Florida Gov. Rick Scott on Wednesday became the latest Republican to green-light the expansion of Medicaid under President Obama’s health care law, a move that follows in the footsteps of other state leaders who opposed the president’s reforms and then accepted federal dollars to insure more low-income residents.

Mr. Scott is the seventh Republican governor to support an expansion of Medicaid, after notable “Obamacare” critics such as Arizona Gov. Jan Brewer and Ohio Gov. John Kasich extended the entitlement program to those earning up to 133 percent of the federal poverty level.

Republican governors in Michigan, Nevada, New Mexico and North Dakota also have opted to expand Medicaid enrollment in accordance with Mr. Obama’s signature first-term legislation.

In a late-afternoon news conference, Mr. Scott said that despite his opposition to Mr. Obama’s initiative, the results of the presidential election in November and the Supreme Court’s decision in June “made the president’s health care mandate the law of the land.”

The Obama administration has pledged to pay for 100 percent of the expansion for three years, starting in 2014, before scaling back the federal contribution to 90 percent by 2020.
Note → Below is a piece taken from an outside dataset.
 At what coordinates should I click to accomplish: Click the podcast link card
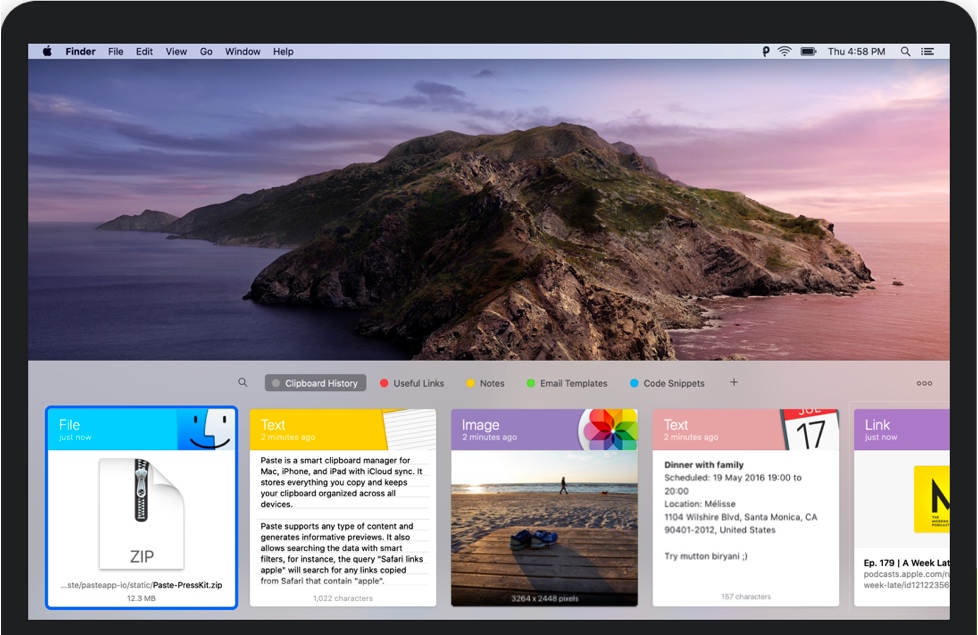(902, 508)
“While the federal government is committed to paying 100 percent of the cost of new people in Medicaid, I cannot, in good conscience, deny the uninsured access to care,” Mr. Scott said.

Conservative-minded governors and lawmakers are leery of the expansion’s costs and the federal government’s ability to live up to its promises, so they are building in safeguards to scale back their obligations if the expansion does not go as planned.

Mr. Scott warned that his expansion would sunset after three years and need to be re-authorized. He also said the federal government would have to hold up its end of the bargain under the Patient Protection and Affordable Care Act.

The administration has noted that states can start or stop the expansion whenever they want and that it would give states flexibility in how payments are structured.

Mr. Scott agreed to the expansion hours after he secured a waiver from the Obama administration to set up a managed-care program that he expects will cut costs and make health care delivery more efficient.

He also emphasized his business experience over his political credentials, cautioning that his expansion of Medicaid “is not a white flag of surrender to government-run health care.” Ultimately, he said, job creation is the best path to universal health coverage.

“Get a job at a company that provides health care,” he said.

Florida is among the 26 states that have declined to set up and run state-based health care exchanges, virtual insurance markets that allow those without employer-based coverage to buy health care plans with the help of tax credits. The federal government will run exchanges in those states.

Mr. Scott reaffirmed that decision Wednesday, citing the “many unknowns” surrounding plans to set up the insurance markets.